It’s a mosque in Abu Dhabi that serves the dual objectives of creating an uplifting, spiritual space thus catering to the practical needs of the worshippers as well as addressing the character of the district. What features distinguish this mosque from the rest – do you know?
Dubai-based X-Architects have successfully blended the architectural avant-garde and traditional Islamic architecture while designing the Al Dana Mosque. The design connects beautifully the religious context with harmonious integration into the urban realities of Abu Dhabi. In fact, the 2,200 m2 project was inspired by so-called ripple marks – the wave-shaped movements and line patterns often found in sand dunes.

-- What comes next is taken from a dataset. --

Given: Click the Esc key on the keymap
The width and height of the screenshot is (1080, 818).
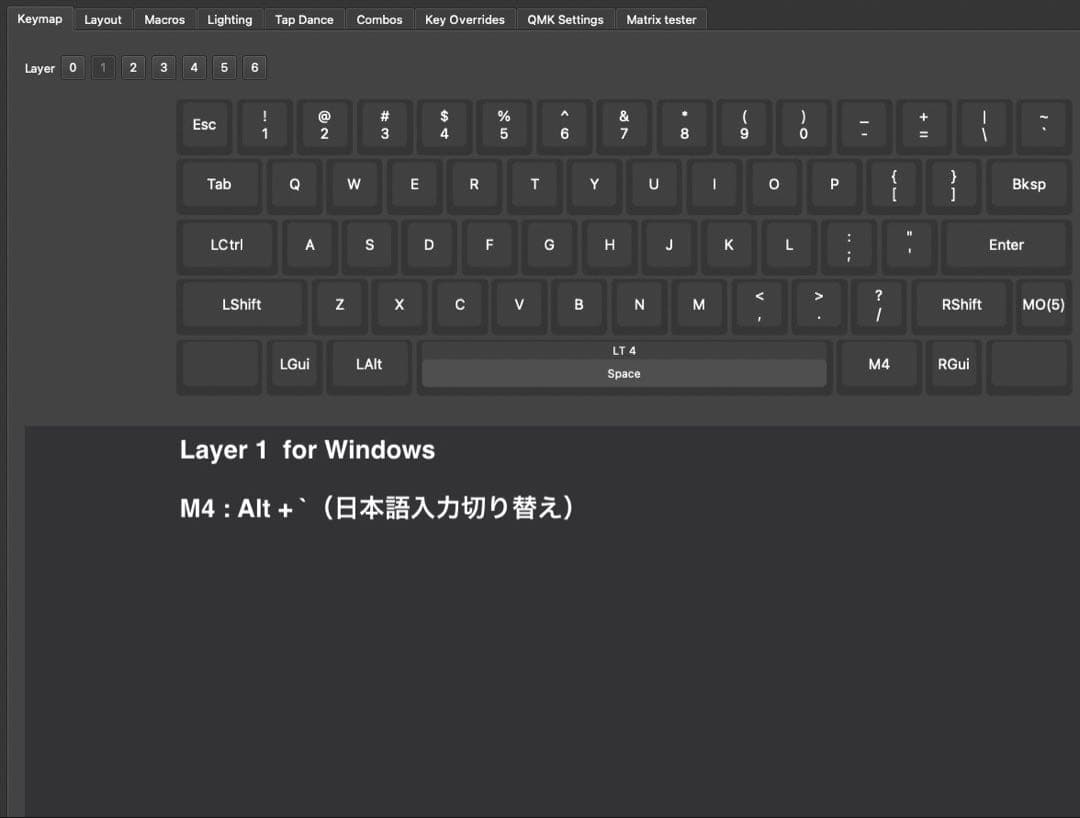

The mosque is located facing the marina in Al Raha beach development, Abu Dhabi. The mosque’s plot is located on a public seaside promenade facing the marina, allowing for a context-inspired design that maintains harmony with the immediate surroundings. The project is meant to serve as a public space as well as a religious space, with the plaza inspired by a traditional Sahn or courtyard serving as a connection.
This mosque is special in several aspects. First of all, it’s the structure that makes it unique. Its structure is complete from the traditional structure of the mosques we generally see. The leaning domes remind us the shifting sand dunes of its nearby environment. The leaning dome plays a pivotal role in defining the mosque as an urban lantern at night. During the day, the high oculus brings daylight into the space, forming a spiritual connection with the earthy interior and the heavenly skies.
Another important aspect of this mosque is that it offers a well-articulated, spatially unique prayer hall for females and considers it as the main component of the design, rather than an annex or extension. The proposal draws attention to gender equality from a practical point of view. In fact, this is vividly reflected in the form and mass articulation of the mosque.
Also, this mosque gives lot of significance to energy conservation. Elements like oculi, wall perforations, and natural light filtration are some of the building’s sustainability measures.